According to the Library of Congress, Louis’ Lunch in New Haven, Connecticut served minced beef patties between slices of bread in 1895. Another story places the birth of the hamburger a decade earlier and in Seymour, Wisconsin. It is said that, in 1885, “Hamburger Charlie” Nagreen, when having little success at selling meat balls at a county fair, decided to put them between two pieces of bread to make it easier to eat them on the move. Finally, the Menches Brothers claim to have invented the dish at a 1885 county fair in Hamburg, New York. As the story goes, the brothers ran out of pork for their sausage patty sandwiches and cooked up a minced beef sandwich, flavoured with coffee and brown sugar, instead.

Whichever may have been the first, the hamburger rapidly gained popularity. In 1904 it was presented at the St. Louis World’s Fair, and in 1916 Walter Anderson, a fry cook from Kansas, invented a bun specially for hamburgers. Five years later he co-founded White Castle and the world’s first burger chain was born.

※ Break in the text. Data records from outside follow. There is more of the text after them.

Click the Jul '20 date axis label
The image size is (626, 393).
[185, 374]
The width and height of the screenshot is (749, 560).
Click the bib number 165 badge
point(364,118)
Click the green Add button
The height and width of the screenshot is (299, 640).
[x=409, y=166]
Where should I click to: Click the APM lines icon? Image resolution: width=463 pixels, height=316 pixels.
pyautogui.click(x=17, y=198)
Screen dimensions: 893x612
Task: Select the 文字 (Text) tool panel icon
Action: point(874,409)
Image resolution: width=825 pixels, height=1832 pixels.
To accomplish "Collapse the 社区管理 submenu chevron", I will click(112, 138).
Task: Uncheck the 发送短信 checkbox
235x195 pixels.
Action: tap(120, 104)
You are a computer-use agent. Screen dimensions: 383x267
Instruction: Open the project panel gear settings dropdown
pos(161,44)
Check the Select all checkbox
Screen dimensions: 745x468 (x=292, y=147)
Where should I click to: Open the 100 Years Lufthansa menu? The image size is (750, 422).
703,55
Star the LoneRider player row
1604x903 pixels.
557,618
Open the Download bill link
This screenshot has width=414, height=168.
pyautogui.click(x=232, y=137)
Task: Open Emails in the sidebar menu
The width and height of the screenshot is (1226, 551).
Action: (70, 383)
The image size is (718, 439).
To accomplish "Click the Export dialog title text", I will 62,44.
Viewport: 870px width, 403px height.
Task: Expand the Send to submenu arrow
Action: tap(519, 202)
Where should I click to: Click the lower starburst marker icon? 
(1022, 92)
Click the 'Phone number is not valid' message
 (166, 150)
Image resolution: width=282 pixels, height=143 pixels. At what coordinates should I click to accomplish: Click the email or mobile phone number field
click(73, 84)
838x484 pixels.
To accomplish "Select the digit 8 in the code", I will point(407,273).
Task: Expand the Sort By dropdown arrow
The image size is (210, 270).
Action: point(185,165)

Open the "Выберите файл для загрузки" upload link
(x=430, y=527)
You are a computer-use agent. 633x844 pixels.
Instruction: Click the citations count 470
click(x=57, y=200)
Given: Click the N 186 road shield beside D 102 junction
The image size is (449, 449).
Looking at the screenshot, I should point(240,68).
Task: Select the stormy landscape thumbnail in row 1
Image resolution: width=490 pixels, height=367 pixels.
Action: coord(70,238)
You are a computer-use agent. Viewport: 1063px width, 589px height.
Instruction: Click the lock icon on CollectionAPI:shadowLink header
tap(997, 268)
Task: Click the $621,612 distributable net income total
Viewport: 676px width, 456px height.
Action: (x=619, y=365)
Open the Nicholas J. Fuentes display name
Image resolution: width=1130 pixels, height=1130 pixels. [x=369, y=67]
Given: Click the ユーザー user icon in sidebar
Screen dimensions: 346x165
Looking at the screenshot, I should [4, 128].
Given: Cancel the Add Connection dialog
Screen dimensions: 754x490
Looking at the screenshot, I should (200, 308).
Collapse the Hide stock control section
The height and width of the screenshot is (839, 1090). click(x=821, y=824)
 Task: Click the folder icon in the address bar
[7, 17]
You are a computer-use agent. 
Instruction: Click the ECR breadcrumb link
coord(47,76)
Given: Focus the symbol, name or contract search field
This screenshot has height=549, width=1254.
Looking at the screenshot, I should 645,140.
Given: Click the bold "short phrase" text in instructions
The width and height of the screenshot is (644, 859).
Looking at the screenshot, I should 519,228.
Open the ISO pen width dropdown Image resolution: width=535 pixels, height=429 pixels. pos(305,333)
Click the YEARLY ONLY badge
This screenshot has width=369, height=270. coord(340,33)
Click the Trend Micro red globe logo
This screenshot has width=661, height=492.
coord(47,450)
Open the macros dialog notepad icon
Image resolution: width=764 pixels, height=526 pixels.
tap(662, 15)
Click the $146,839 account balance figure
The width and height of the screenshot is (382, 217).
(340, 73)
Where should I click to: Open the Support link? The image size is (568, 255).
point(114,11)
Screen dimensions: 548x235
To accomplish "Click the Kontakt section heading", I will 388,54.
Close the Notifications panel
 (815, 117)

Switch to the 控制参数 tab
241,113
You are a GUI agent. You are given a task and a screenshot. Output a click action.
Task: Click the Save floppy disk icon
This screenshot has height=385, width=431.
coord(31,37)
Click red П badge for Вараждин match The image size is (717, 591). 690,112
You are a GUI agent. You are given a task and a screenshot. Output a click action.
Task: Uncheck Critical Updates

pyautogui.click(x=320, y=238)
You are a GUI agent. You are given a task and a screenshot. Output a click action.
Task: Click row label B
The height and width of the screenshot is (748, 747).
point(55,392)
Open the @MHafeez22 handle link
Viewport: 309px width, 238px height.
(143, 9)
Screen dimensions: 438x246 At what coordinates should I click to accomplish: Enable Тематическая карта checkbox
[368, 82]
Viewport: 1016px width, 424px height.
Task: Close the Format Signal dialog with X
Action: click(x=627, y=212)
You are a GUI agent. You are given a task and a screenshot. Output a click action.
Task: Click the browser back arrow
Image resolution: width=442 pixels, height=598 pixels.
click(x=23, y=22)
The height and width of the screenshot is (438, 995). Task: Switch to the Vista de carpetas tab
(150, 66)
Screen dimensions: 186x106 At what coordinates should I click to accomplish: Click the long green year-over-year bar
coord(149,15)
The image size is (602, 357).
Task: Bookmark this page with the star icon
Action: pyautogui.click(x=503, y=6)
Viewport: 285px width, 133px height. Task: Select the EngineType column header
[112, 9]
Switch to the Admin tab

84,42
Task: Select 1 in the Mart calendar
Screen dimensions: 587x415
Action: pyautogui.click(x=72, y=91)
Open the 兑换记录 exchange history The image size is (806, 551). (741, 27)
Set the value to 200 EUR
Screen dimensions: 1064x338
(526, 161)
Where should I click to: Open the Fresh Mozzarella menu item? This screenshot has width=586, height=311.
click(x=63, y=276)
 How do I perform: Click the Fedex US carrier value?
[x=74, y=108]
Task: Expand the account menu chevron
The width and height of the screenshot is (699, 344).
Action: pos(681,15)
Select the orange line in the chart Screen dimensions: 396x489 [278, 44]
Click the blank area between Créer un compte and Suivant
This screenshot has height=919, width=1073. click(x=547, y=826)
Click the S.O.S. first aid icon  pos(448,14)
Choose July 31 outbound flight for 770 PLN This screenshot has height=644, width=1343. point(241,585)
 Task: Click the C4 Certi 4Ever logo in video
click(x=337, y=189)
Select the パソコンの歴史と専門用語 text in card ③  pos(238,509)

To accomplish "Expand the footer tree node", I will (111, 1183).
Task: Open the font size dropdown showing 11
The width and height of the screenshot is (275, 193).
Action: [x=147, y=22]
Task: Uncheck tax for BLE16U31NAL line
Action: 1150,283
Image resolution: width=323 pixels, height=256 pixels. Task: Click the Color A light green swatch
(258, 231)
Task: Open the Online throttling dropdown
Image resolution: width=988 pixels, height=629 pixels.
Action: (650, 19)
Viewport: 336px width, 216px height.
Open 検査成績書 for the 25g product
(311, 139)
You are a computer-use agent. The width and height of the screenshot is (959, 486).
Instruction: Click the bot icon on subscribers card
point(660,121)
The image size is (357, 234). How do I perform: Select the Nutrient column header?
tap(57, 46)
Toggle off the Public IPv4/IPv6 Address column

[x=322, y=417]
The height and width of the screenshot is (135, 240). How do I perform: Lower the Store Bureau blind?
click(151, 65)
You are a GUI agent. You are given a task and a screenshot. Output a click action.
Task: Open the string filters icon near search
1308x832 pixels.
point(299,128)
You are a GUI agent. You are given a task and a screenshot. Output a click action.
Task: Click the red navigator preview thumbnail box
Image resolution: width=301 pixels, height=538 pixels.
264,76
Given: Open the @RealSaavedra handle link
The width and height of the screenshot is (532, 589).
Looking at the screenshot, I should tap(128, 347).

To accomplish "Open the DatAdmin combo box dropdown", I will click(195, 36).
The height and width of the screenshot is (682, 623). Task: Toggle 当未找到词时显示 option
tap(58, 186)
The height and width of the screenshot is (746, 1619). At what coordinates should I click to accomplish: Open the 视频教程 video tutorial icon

A century later, hamburgers are sold all across the world in countless variations. They are a staple food of fast food joints and high-end restaurants alike. In the USA alone, an estimated 50 billion burgers are eaten every year, that is 3 per american every week. Burgers make up 40% of all sandwiches sold and account for over 70% of beef served in commercial restaurants.

Despite attempts during World War One to rebrand the unpatriotic ‘hamburger’ as a ‘liberty sandwich’, it has continued to carry the name of Hamburg, the city from where the minced beef patty began its world domination.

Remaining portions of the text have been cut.